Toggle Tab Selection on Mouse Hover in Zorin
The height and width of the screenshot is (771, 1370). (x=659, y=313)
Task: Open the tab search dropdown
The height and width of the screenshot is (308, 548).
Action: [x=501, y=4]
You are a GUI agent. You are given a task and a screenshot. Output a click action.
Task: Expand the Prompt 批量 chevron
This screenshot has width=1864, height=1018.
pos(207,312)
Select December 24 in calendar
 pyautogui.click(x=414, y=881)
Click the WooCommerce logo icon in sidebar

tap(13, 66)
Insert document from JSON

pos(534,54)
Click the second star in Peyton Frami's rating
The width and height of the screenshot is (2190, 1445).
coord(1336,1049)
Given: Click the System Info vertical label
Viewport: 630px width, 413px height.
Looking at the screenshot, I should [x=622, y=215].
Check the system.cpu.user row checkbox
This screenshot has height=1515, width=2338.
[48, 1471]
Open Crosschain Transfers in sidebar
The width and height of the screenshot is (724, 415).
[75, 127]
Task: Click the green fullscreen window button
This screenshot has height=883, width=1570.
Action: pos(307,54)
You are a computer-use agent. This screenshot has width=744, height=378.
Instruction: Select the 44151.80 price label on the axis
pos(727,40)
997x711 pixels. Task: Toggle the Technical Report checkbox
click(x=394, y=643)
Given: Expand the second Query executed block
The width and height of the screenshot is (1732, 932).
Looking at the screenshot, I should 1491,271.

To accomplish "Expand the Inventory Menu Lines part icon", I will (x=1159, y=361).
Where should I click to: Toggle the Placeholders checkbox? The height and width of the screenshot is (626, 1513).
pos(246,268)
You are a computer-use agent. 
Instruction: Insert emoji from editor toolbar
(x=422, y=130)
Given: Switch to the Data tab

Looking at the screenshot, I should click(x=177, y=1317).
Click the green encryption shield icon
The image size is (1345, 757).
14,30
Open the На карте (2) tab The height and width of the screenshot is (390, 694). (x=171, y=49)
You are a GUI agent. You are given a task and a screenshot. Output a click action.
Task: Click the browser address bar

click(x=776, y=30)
• • • • • • •
▸ WHAT THE TASK ASKS
Render the whole set of entries again, exactly as given.

▸ OUTPUT BELOW
Toggle Tab Selection on Mouse Hover in Zorin
The height and width of the screenshot is (771, 1370). (x=659, y=313)
Task: Open the tab search dropdown
The height and width of the screenshot is (308, 548).
Action: [x=501, y=4]
You are a GUI agent. You are given a task and a screenshot. Output a click action.
Task: Expand the Prompt 批量 chevron
This screenshot has width=1864, height=1018.
pos(207,312)
Select December 24 in calendar
 pyautogui.click(x=414, y=881)
Click the WooCommerce logo icon in sidebar

tap(13, 66)
Insert document from JSON

pos(534,54)
Click the second star in Peyton Frami's rating
The width and height of the screenshot is (2190, 1445).
coord(1336,1049)
Given: Click the System Info vertical label
Viewport: 630px width, 413px height.
Looking at the screenshot, I should [x=622, y=215].
Check the system.cpu.user row checkbox
This screenshot has height=1515, width=2338.
[48, 1471]
Open Crosschain Transfers in sidebar
The width and height of the screenshot is (724, 415).
[75, 127]
Task: Click the green fullscreen window button
This screenshot has height=883, width=1570.
Action: pos(307,54)
You are a computer-use agent. This screenshot has width=744, height=378.
Instruction: Select the 44151.80 price label on the axis
pos(727,40)
997x711 pixels. Task: Toggle the Technical Report checkbox
click(x=394, y=643)
Given: Expand the second Query executed block
The width and height of the screenshot is (1732, 932).
Looking at the screenshot, I should 1491,271.

To accomplish "Expand the Inventory Menu Lines part icon", I will (x=1159, y=361).
Where should I click to: Toggle the Placeholders checkbox? The height and width of the screenshot is (626, 1513).
pos(246,268)
You are a computer-use agent. 
Instruction: Insert emoji from editor toolbar
(x=422, y=130)
Given: Switch to the Data tab

Looking at the screenshot, I should click(x=177, y=1317).
Click the green encryption shield icon
The image size is (1345, 757).
14,30
Open the На карте (2) tab The height and width of the screenshot is (390, 694). (x=171, y=49)
You are a GUI agent. You are given a task and a screenshot. Output a click action.
Task: Click the browser address bar

click(x=776, y=30)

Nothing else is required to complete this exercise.